## BEGIN Supplied entries

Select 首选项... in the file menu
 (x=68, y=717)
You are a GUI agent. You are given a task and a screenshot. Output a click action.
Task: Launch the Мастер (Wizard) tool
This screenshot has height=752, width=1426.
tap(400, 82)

## END Supplied entries

| Given instruction |
Reproduce all of the records above, swapping each occurrence of "screenshot" for "capture" and leaving every other part unchanged.

| Correct response |
Select 首选项... in the file menu
 (x=68, y=717)
You are a GUI agent. You are given a task and a capture. Output a click action.
Task: Launch the Мастер (Wizard) tool
This capture has height=752, width=1426.
tap(400, 82)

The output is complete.